Other protesters, though, say that Ataturk’s secular emphasis underpins their conception of Turkey, and some complain that Erdogan has done little to honor that legacy as he has pushed restrictions on alcohol, counseled newlyweds to have at least three children and tightened access to abortions.

Even the plan to rebuild the Ottoman-era barracks has an
anti-Ataturk subtext, some say, by honoring a time when Istanbul was the capital of an Islamic empire rather than merely the largest city in a modern, secular Turkey. And just days before the protests started at the end of May, Erdogan gave a speech in which he implicitly called Ataturk and his successor, Ismet Inonu, alcoholics — a touchy subject given conservative Islam’s ban on drinking.

“Why are the laws crafted by two drunkards respectable while laws dictated by religion are rejected?” Erdogan told a meeting of the Justice and Development Party.

That line was enough to sdrive Aysun Yerlikaya to protest in the fiercely Westernized city of Izmir earlier this week.

“We’re here because he called Ataturk a drunkard. No one can call Ataturk a drunkard,” said Yerlikaya, 23, a biology student. Erdogan “pokes into everything — what you drink., what you eat,” she said, referring to advice he gave earlier this year to eat “genuine wheat bread” with a lot of bran in it.

Ataturk, an Ottoman-era military officer who fought pitched battles to reclaim Turkish land after the collapse of the Ottoman Empire at the end of World War I, presided over the creation of the Republic of Turkey in 1923. He ruled with a tight grip until his death in 1938, establishing many of the institutions of the modern country but also, critics say, giving the military outsize power that lasted until Erdogan finally took it back under civilian control.

The long legacy of Erdogan’s less-than-enthusiastic embrace of Ataturk made the decision this week to hang the massive banner of the founder’s image on the empty Ataturk Cultural Center facing Taksim all the more striking, analysts said. Until now, even the way Erdogan and his allies referred to the man — by his name at birth, Mustafa Kemal, rather than by the honorific Ataturk that was bestowed on him four years before he died — showed a certain reserve about glorifying him.

“The government, by pulling down all these different slogans and putting up the flags and the image of Ataturk, might be saying we are one nation, one flag, under the image of Mustafa Kemal,” said Zafer Uskul, a constitutional law professor at Dogus University who is a former member of the Justice and Development Party and has criticized it for its violent response to the protests.
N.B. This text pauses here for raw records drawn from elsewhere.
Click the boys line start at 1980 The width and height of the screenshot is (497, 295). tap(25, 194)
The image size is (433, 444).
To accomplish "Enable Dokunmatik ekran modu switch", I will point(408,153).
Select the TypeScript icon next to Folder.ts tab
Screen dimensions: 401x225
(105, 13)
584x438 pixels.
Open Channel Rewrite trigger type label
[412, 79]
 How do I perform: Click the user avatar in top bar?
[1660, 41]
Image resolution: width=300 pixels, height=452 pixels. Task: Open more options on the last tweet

Just how long Ataturk will retain his newly privileged position is unclear. His image has slowly been retreating from Turkish life under Erdogan’s rule, although it is still common everywhere from offices to subway stations to roadside placards. Erdogan has vowed to tear down the cultural center on which the banner hangs and replace it with an opera house.

And Erdogan’s mixed signals on Thursday — meeting with protesters and offering a referendum for the first time on the plans to raze Gezi Park but also saying that “we have arrived at the end of our patience” — led many protesters to expect clashes similar to those on Tuesday, when riot police swept Taksim Square with tear gas and water cannons in an all-day effort to reestablish control.

After that effort, protesters defiantly turned out in even greater numbers — but the ubiquity of helmets and makeshift gas masks in Gezi Park on Thursday suggested that many people were preparing for the worst. Many rejected the idea of a referendum.

“It’s a silly sign of democracy,” said Burcu Gozetici, 30, a dentist. “We’ve seen lots of referendums in Turkey. But we don’t believe the electoral system is fair.”